I have just recently laid a path of paving slabs, which went a lot more smoothly than I had dared to expect. If you think your back can cope, here’s what to do. First you need some broken up hardcore to ram into the ground. I used rubble and broken bricks from around the garden and tamped them down into the ground with a piece of 3ft x 6in timber. Next brush some builders’ sand over the rubble for a smooth surface and then cover with ‘slab mortar’ carefully levelled. Then you can lay the paving slabs, tamping down into place with the timber. Using slab mortar is a dry process, thereby avoiding the problem of mixing cement.
Along the side of the path is a bank I have levelled and sown with a mix of grass and wild flowers. Stopping the bank from sliding on to the path are some large stones which will become a makeshift rockery. I am thinking of planting it with dwarf iris.
Broadleigh Gardens in Taunton, Somerset, has a range of 23 dwarf iris. Something ‘very vigorous and free flowering’, sounds good so perhaps I will go for Dunlin with its white flowers and purple fathering.

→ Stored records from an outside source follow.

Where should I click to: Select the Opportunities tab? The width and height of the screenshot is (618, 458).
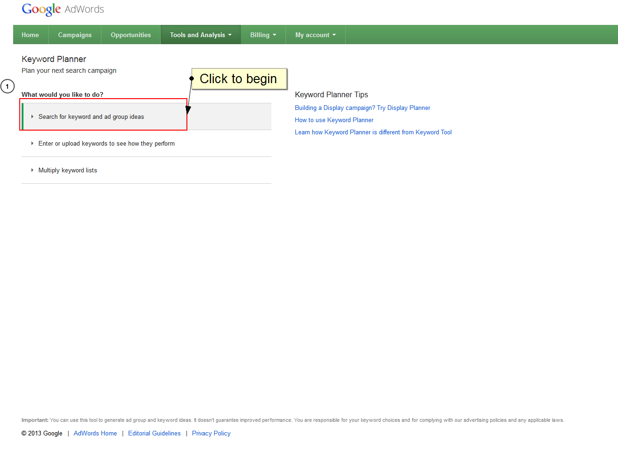coord(131,35)
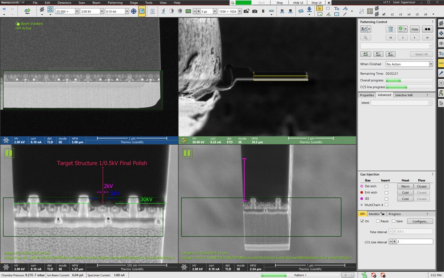Expand the When Finished No Action dropdown

[431, 64]
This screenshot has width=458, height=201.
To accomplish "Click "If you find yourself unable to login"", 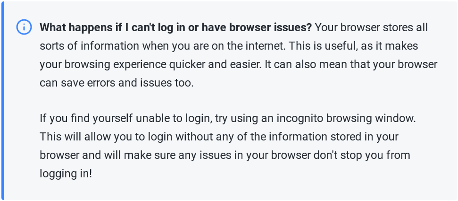I will pyautogui.click(x=126, y=119).
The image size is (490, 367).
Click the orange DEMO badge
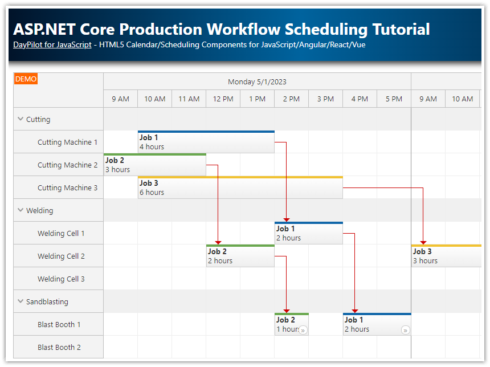tap(26, 79)

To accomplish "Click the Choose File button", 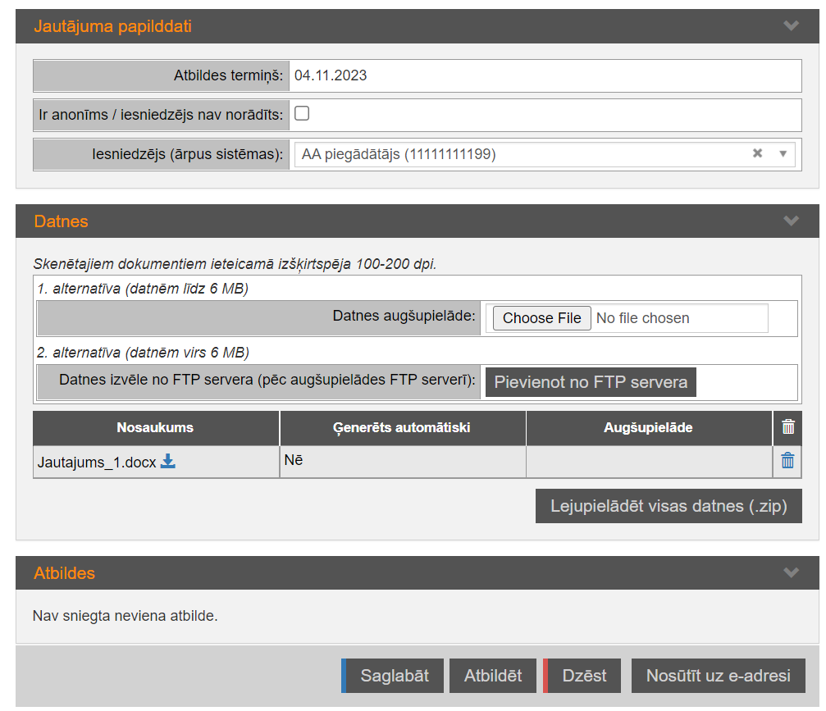I will point(541,318).
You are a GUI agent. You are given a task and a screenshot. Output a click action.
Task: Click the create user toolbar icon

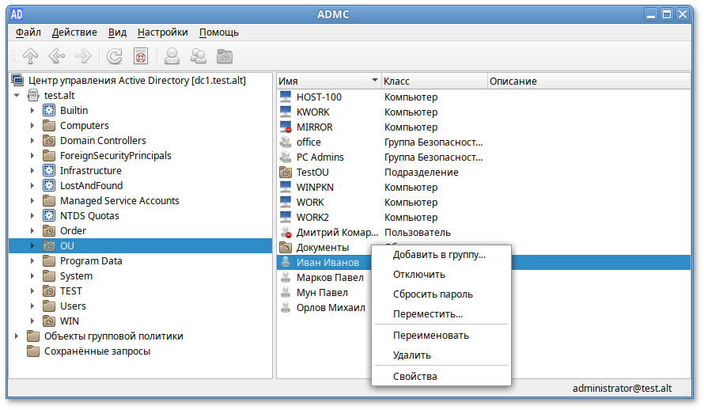point(171,56)
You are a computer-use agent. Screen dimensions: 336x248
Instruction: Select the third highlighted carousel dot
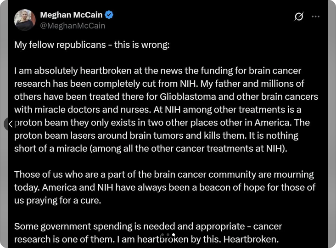[x=174, y=235]
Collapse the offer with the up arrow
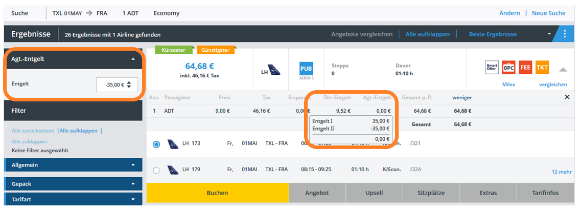The image size is (580, 210). (x=563, y=70)
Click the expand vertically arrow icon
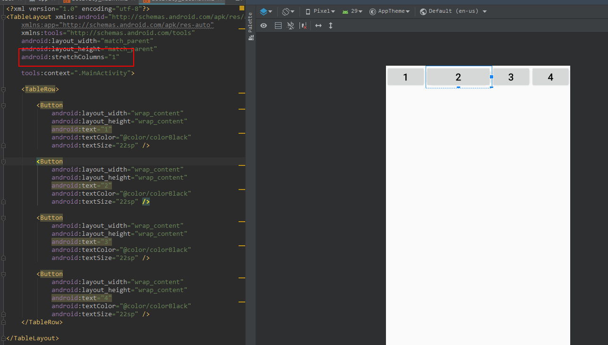 331,26
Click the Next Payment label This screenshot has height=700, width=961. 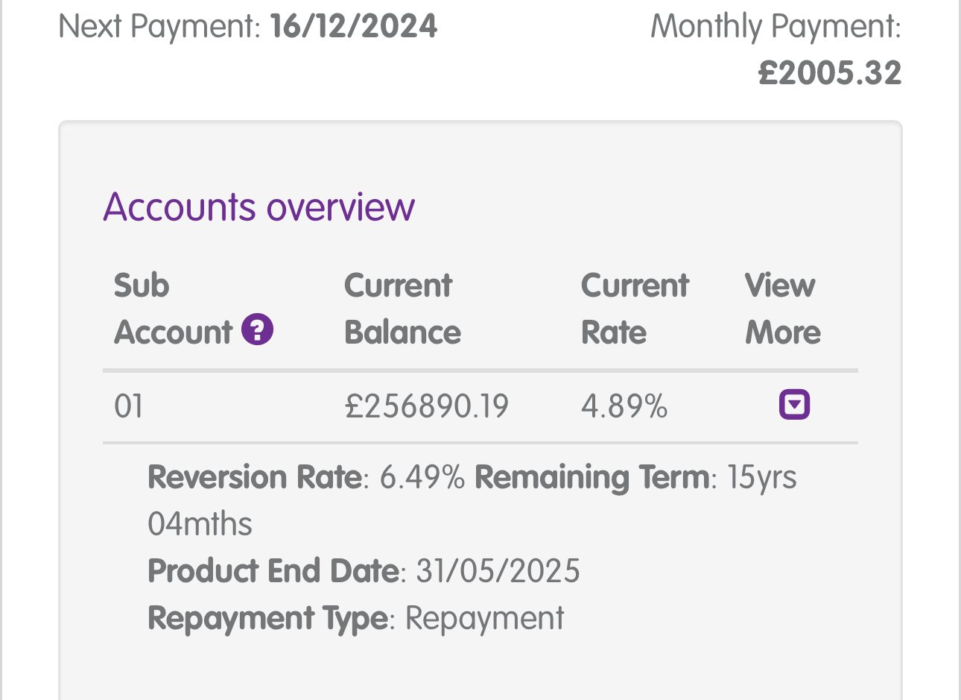(159, 27)
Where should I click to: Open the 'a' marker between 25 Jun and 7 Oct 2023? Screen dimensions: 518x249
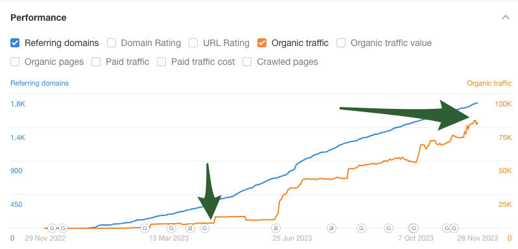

Writing in April I see the flower buds of the Montana Clematis bulging with promise, the first flowers already opening. These early flowering varieties need pruning into shape after flowering. This is quite different from the large-flowered varieties, such as The President, Nellie Moser or Jackmanii, which flower in spring and should therefore be pruned early.
Pieris seems to have fallen out of fashion in recent years, but it has much to offer the May garden.
The poinsettia-red tips of the new young leaves, bright pink and glossy, over racemes of waxy, Lily of the Valley-like flowers are very exciting. I thought the larger Pieris Forrestii got its name through forest growth. Actually, it was discovered in the Yunnan province of China by George Forest.
In the vegetable garden those lucky enough to have an established asparagus bed will be cutting spears this month.
Traditionally it is recommended that you cut the spear below ground level, but I fear damaging the plant or neighbouring spears so advocate cutting level with the ground. This month it is important to keep ‘successional’ sowing going: radish, peas, lettuce every week or two if you are going to get vegetables over a period longer than five days. I am never very good at this and it does not fit well with the busy GP life, but that is what we should all aspire to.
French beans too can be sown in succession and while no doubt you will be planting out the plants you have brought on in the greenhouse, you can also extend the season with sowing the beans directly into the ground this month.
I am trying some ‘plug’ grown mini-plants of brassicas this year, which should be arriving ready for planting this month. All mouth-watering stuff!
Dr Holliday is a GP in Windsor
This month’s tasks
- Hold fire on bedding plants — just in case there is a final frost.
- Prune early Clematis after flowering.
- Cut asparagus.
- Plant out greenhouse vegetables.
- Start successional sowing of vegetables (www.broadleighbulbs.co.uk).